Psychother Psychosom 2007;76:40-46 (DOI: 10.1159/000096363)

  Key Words

• Fluoxetine
• Suicidal ideation

  Abstract

Background: Some reports suggest that a subset of depressed patients may experience suicidality - that is increase or emergence of suicidal ideation (SI) or behavior - after initiation of an antidepressant. The time course and clinical correlates of this phenomenon have not been characterized in detail. Method: We conducted a secondary analysis of a multicenter, prospective, open, 12-week trial of fluoxetine 20 mg in outpatients with nonpsychotic major depressive episodes.

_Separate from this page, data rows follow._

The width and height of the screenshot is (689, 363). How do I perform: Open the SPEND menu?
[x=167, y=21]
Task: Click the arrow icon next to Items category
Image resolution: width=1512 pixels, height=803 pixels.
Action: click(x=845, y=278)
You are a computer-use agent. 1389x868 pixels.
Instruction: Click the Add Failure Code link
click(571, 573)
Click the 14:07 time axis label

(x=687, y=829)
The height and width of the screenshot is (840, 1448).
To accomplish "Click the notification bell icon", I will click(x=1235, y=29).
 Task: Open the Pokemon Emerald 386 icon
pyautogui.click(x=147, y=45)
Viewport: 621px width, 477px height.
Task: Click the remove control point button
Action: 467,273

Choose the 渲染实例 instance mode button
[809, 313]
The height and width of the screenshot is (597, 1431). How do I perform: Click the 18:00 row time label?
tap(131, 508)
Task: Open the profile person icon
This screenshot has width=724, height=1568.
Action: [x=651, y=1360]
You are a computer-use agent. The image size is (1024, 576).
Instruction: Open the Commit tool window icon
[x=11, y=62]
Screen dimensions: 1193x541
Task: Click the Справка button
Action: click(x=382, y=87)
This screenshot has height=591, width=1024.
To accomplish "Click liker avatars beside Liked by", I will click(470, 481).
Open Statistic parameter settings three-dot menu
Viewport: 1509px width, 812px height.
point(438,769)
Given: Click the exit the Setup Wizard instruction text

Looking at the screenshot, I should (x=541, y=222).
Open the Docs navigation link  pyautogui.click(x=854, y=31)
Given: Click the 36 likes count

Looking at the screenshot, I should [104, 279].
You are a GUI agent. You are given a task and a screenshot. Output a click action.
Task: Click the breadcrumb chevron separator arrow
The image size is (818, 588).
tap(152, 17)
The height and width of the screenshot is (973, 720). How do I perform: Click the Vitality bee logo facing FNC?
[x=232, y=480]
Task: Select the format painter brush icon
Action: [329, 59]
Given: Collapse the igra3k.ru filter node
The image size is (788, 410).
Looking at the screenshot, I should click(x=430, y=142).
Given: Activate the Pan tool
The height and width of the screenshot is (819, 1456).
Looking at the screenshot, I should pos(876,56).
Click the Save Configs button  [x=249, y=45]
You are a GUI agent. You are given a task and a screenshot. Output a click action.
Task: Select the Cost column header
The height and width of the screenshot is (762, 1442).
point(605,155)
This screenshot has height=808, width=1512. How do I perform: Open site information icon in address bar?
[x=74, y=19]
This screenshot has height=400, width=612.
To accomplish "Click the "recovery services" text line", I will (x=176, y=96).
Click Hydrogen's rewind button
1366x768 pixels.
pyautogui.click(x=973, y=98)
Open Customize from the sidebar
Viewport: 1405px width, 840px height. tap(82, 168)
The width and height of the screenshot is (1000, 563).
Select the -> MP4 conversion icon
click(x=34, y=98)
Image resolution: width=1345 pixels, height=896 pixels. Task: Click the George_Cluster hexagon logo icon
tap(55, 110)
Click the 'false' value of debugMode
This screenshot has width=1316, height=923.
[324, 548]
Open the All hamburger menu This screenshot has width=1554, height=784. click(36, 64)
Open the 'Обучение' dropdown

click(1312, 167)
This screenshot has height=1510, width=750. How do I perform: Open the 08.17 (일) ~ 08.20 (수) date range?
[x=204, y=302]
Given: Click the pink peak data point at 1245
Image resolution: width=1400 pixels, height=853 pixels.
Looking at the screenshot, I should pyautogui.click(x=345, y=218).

Adverse effects and other clinical features associated with the emergence of suicidality, defined using item 3 of the Hamilton Depression Rating Scale, were examined using Cox regression models. Results: Among 414 subjects without SI at baseline, 59 (14.3%) reported SI on at least 1 postbaseline visit. In a Cox regression, emergence of activation and worsening of depression severity were independently associated with emergence of SI, along with female gender, younger age and having thoughts that life was not worth living prior to treatment. Treatment response and remission were significantly less likely among subjects who developed SI. Conclusions: New SI was relatively common in this trial of fluoxetine and associated with the emergence of activation and overall symptomatic worsening. Whether prophylaxis against or aggressive treatment of adverse events can decrease emergence of SI merits further study.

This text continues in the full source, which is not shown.